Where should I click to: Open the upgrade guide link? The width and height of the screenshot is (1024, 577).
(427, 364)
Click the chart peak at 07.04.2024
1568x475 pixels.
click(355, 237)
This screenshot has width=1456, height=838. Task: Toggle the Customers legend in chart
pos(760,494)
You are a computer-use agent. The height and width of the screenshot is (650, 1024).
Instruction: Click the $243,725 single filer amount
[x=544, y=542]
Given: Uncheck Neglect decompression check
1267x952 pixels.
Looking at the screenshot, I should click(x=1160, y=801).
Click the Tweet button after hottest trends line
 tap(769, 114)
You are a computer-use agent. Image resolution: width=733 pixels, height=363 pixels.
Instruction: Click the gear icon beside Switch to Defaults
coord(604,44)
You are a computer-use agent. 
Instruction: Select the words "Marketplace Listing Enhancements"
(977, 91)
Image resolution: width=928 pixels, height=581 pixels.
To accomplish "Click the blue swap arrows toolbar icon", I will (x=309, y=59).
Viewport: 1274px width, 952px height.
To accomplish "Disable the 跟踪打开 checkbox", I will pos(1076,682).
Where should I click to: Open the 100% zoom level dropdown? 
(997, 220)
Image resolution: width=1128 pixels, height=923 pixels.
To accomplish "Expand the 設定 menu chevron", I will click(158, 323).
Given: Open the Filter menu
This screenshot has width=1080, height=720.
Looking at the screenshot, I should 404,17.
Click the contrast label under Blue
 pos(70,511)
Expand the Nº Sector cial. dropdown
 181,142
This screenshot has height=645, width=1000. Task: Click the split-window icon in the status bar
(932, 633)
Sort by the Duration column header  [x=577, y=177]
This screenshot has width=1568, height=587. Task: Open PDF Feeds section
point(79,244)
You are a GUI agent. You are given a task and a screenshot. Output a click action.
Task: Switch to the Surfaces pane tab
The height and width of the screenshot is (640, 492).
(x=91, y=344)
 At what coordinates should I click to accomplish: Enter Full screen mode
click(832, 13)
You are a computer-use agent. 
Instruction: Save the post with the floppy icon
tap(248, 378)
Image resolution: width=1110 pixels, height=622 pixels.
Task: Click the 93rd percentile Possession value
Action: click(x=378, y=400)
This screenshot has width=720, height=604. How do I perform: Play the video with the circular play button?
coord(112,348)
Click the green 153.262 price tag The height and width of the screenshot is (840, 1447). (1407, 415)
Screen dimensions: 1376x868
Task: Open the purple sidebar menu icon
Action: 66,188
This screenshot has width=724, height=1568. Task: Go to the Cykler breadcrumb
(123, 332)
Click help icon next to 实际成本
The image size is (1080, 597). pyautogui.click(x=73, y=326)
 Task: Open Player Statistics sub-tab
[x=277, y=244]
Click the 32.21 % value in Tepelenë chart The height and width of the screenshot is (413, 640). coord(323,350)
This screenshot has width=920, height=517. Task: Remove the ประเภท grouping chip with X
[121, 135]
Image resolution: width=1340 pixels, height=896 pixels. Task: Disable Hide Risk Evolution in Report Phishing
----------------------------------------
Instructions for the task -> Report how many lines above contain the string "Disable". Please write the number only.

Answer to the exercise -> 2